Consider the following multi-threaded code segment (in a mix of C and pseudo-code), invoked by two processes $P1$ and $P2$, and each of the processes spawns two threads $T1$ and $T2$: 

int x = 0; // global 
Lock L1; // global 
main() { 
	create a thread to execute foo(); // Thread T1 
	create a thread to execute foo(); // Thread T2 
	wait for the two threads to finish execution; 
	print(x); } 
foo() { 
	int y = 0; 
	Acquire L1; 
	x = x + 1; 
	y = y + 1; 
	Release L1; 
	print(y); }  

Which of the following statement(s) is/are correct? 
 

• A. Both $P1$ and $P2$ will print the value of $x$ as $2$.
• B. At least one of $P1$ and $P2$ will print the value of $x$ as $4$.
• C. At least one of the threads will print the value of $y$ as $2$.
• D. Both $T1$ and $T2$, in both the processes, will print the value of $y$ as $1$.

Hint:

Global variables are shared among threads of the same process, but not across different processes. Local variables are private to each thread.

Answer 1

The Correct Option is A, D

Step 1: Scope of variables across processes and threads.
Each process ($P1$ and $P2$) has its own address space. Hence, the global variable $x$ and the lock $L1$ are shared between threads within a process but not shared across processes.

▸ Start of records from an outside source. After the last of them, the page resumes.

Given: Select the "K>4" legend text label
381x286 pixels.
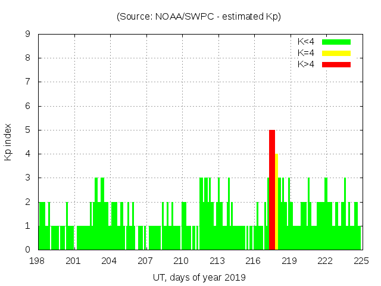Looking at the screenshot, I should (x=306, y=64).
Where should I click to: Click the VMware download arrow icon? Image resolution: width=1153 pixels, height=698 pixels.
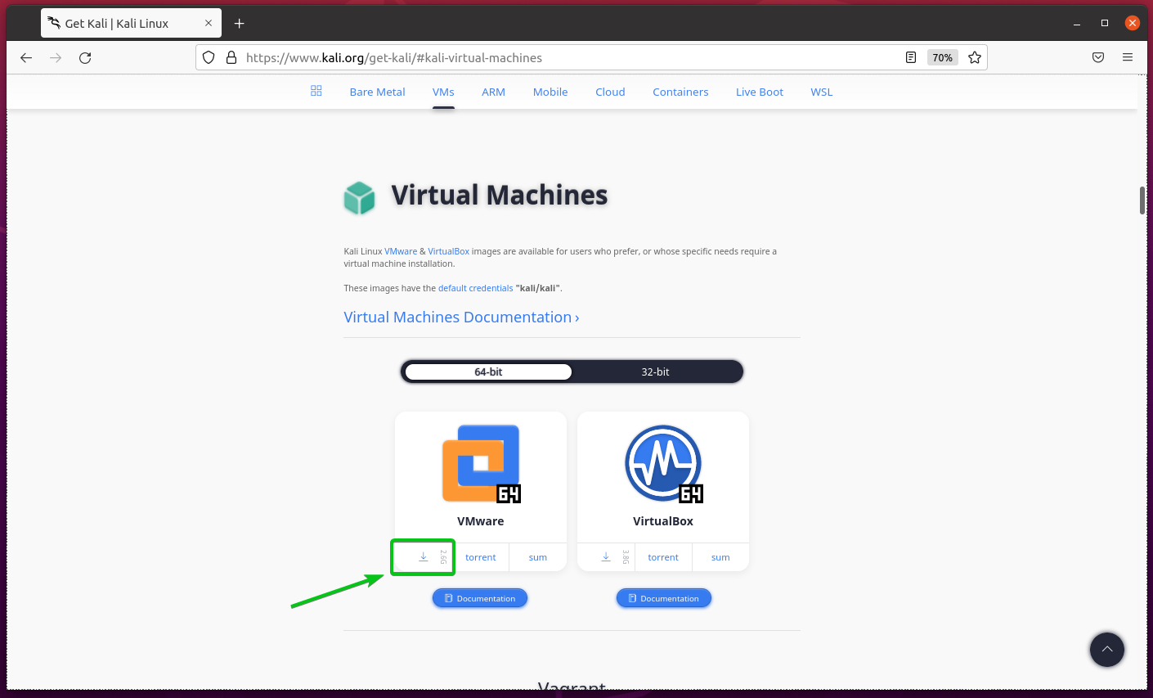pos(423,557)
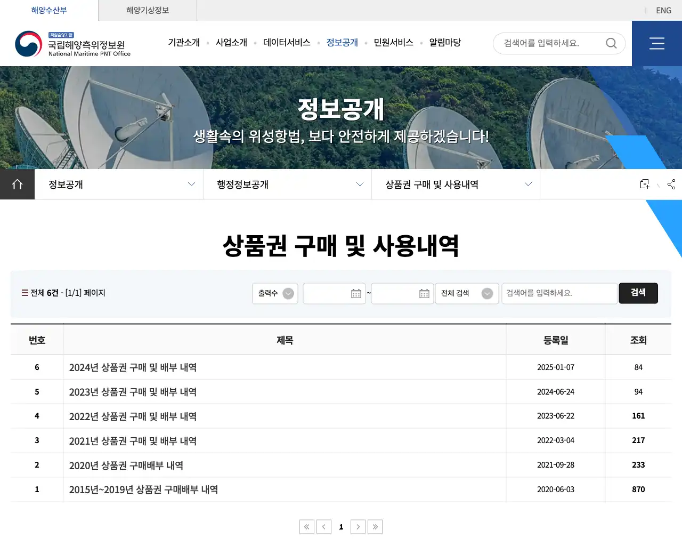
Task: Go to the first page arrow
Action: (x=307, y=527)
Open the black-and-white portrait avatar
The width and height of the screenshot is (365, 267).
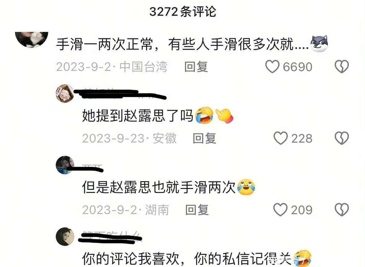pyautogui.click(x=65, y=236)
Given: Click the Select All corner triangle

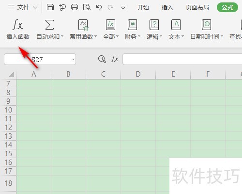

Step 2: Behaviour of variable $x$.
In each process, two threads $T1$ and $T2$ execute \texttt{foo()}. The increment operation on $x$ is protected by the lock $L1$, so there is no race condition.
Thus, in each process: \[ x = 0 \xrightarrow{\text{two increments}} x = 2 \] Therefore, both $P1$ and $P2$ will print $x = 2$. So, Option (A) is correct and Option (B) is false.

Step 3: Behaviour of variable $y$.
The variable $y$ is a local variable inside the function \texttt{foo()}. Each thread has its own separate instance of $y$, initialized to $0$.
Inside \texttt{foo()}, each thread executes: \[ y = y + 1 \] exactly once. Hence, each thread prints: \[ y = 1 \] There is no possibility of $y$ becoming $2$ in any thread.

Step 4: Evaluation of remaining options.
Option (C): False, since $y$ is local to each thread and incremented only once.
Option (D): True, because both $T1$ and $T2$ in both processes will print $y = 1$.

Step 5: Conclusion.
The correct statements are (A) and (D).